ACT proceeded with the sale of the dealership
but avers it had to reduce the price sought because
of the deteriorating roofs. It attributes that
reduction in price to the failure by McWilliams and
McLaren to repair the roofs and seeks payment by
them for the reduction in price.
Defendant McWilliams has countered that
Motion with its own Motion for Partial Summary
Judgment as to Count I only of the Complaint
pertaining to 800 Narrows Run Road. The argument
as to Count I is that even if the lease required
McWilliams to replace the roof or reimburse ACT,
that obligation arises only if ACT itself had paid to
have the roof replaced. Since it did not and only
reduced its selling price, it cannot receive any money
under its theory in Count I. McWilliams relies on
Section 12.9 of the lease for this proposition.

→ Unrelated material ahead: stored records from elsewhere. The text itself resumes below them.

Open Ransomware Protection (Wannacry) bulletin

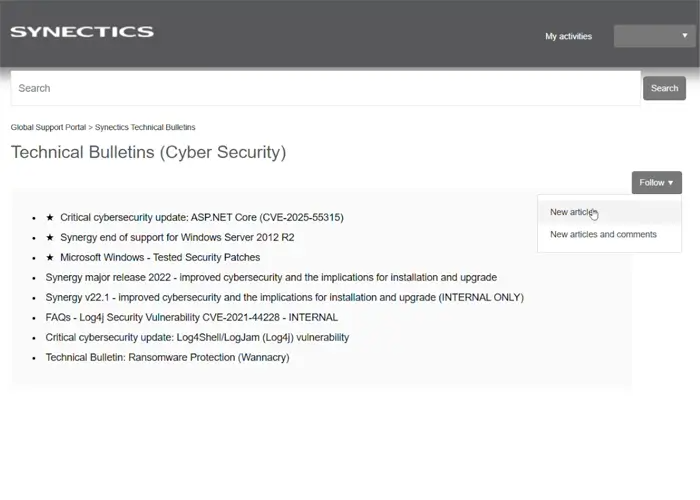coord(167,357)
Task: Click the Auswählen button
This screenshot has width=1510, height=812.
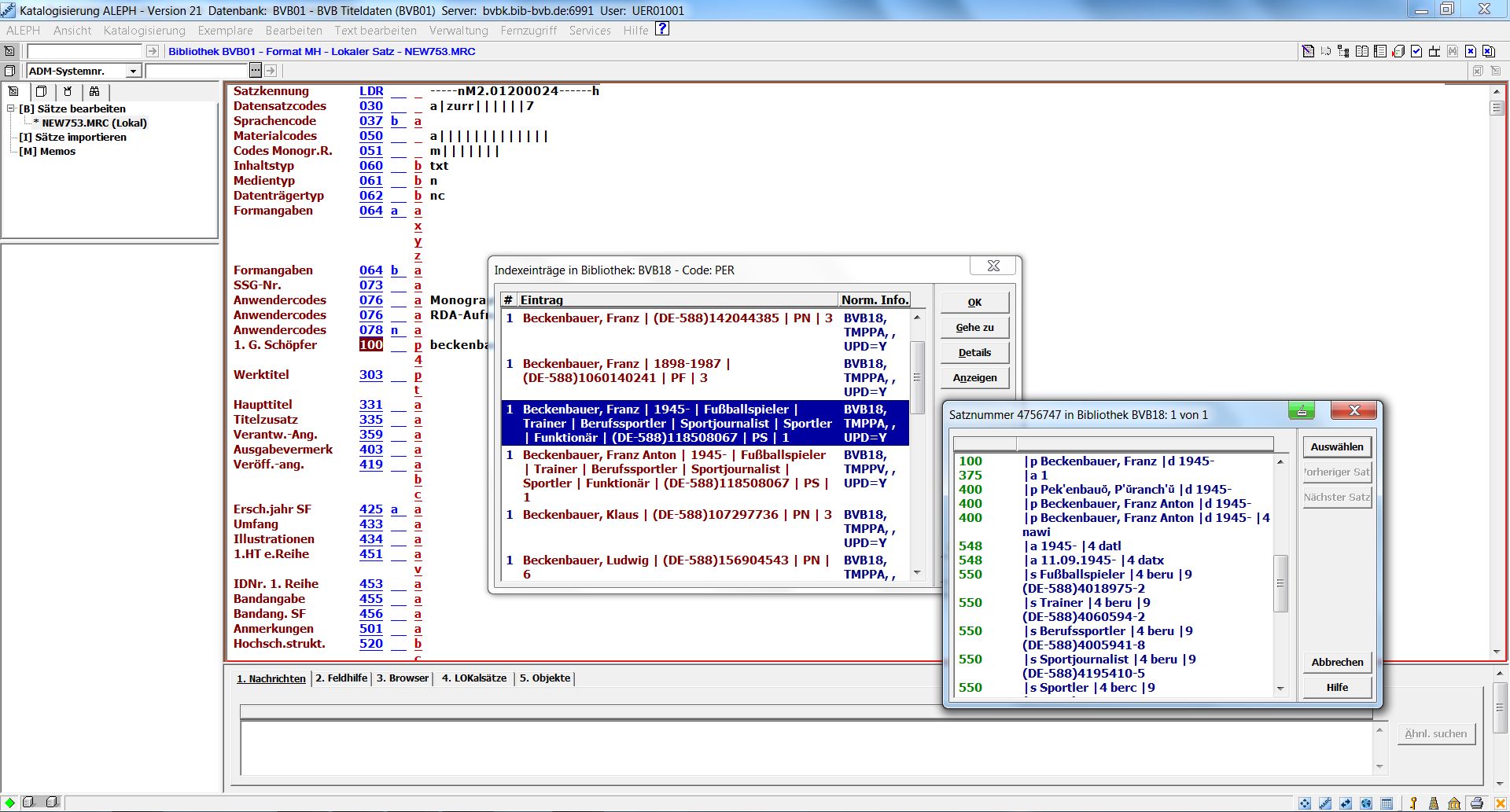Action: coord(1336,446)
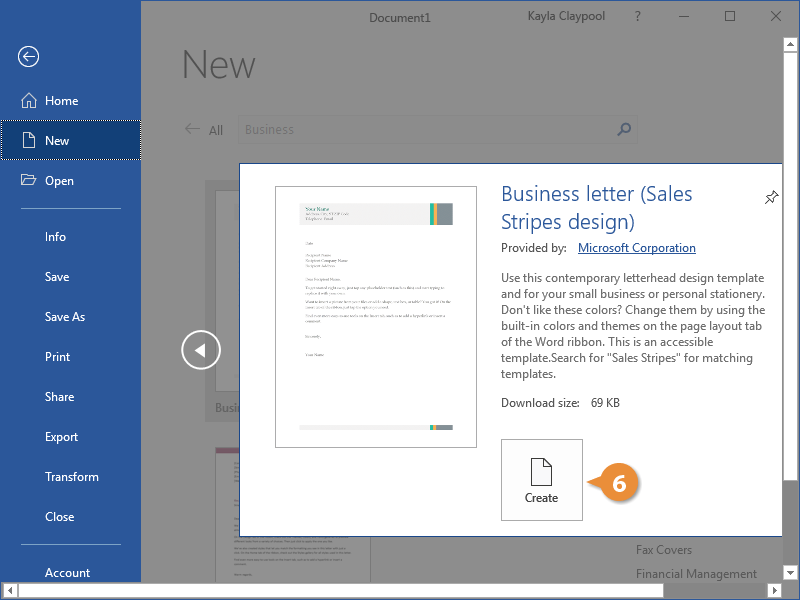Click the search magnifier icon
The height and width of the screenshot is (600, 800).
(x=624, y=129)
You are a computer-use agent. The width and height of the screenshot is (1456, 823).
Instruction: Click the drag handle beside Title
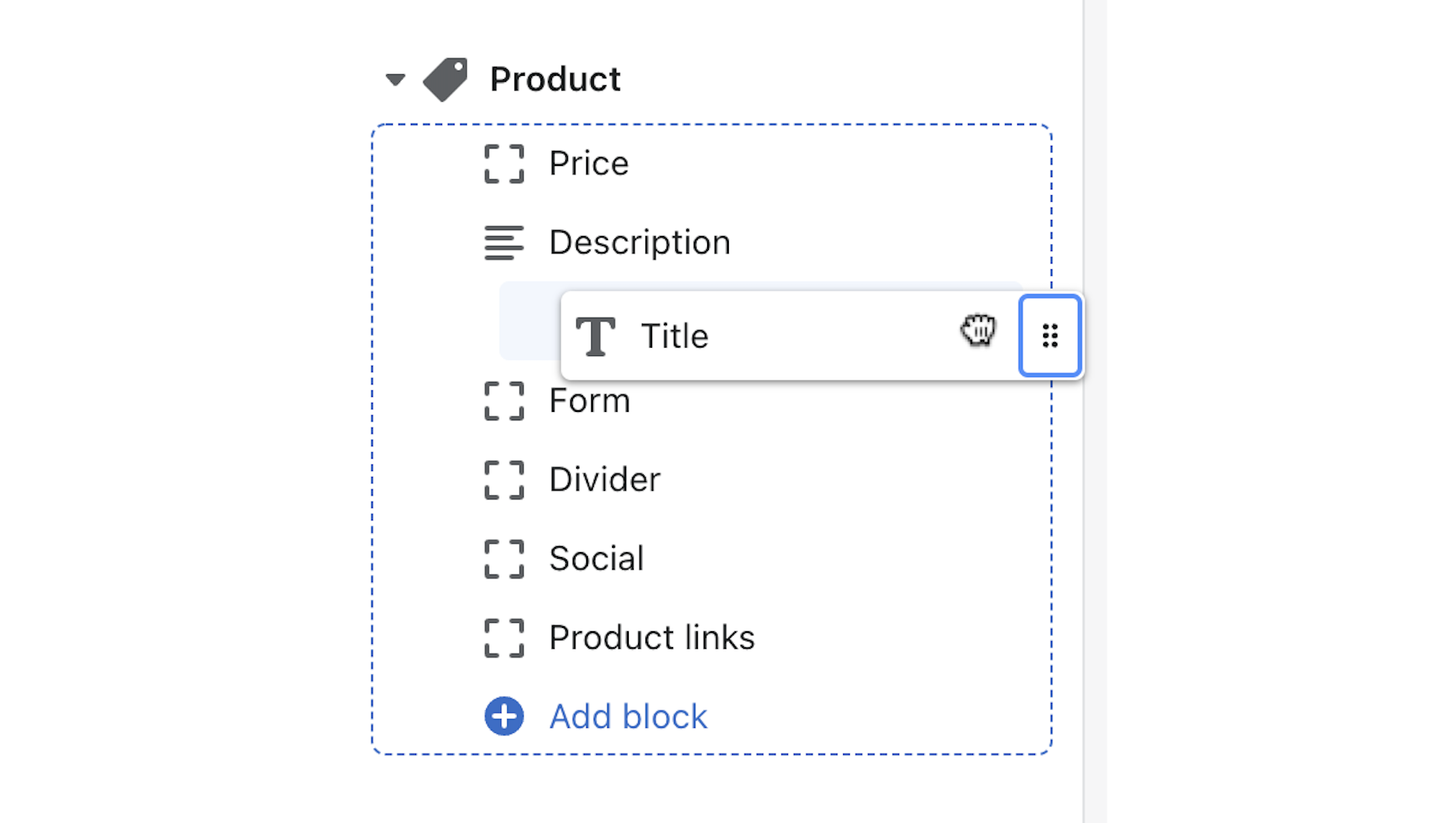point(1050,336)
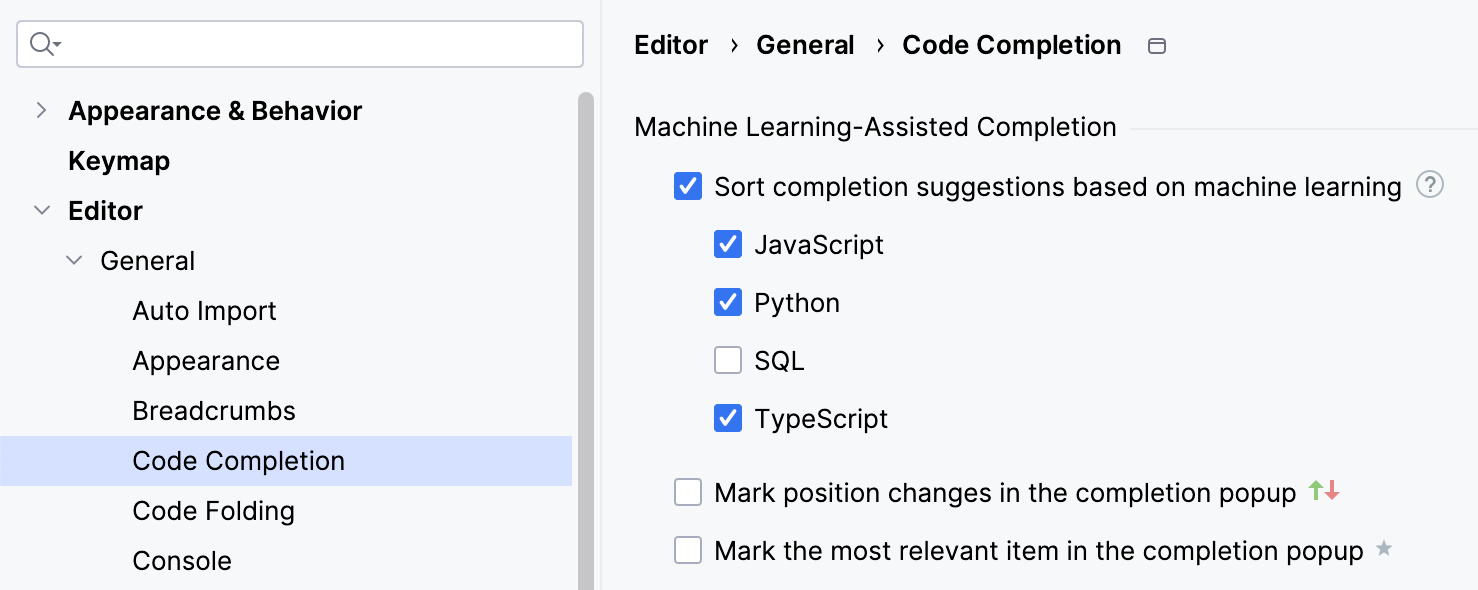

Defendants also assert that ACT sold the
dealership in 2007 to an entity known as KRT and
that KRT has not replaced the roof.
The lease language at Section 12.9 relied on
by ACT requires the lessors to “keep and maintain
the foundations, support walls and other structural
portions of the premises in good order and
condition.” If the lessors fail to abide by the
aforesaid obligation, and fail to “. . . make repairs or
replacements required under this Section 12.9,
Tenant may make same and collect the costs thereof
and expenses incurred in connection therewith . . .”
Trial court opinion, 1/6/12 at 1-2 (emphasis in original). The trial court
determined that even assuming, arguendo, that Section 12.9 applies to the
roof, ACT failed to repair or replace the roof; in fact, it was never replaced.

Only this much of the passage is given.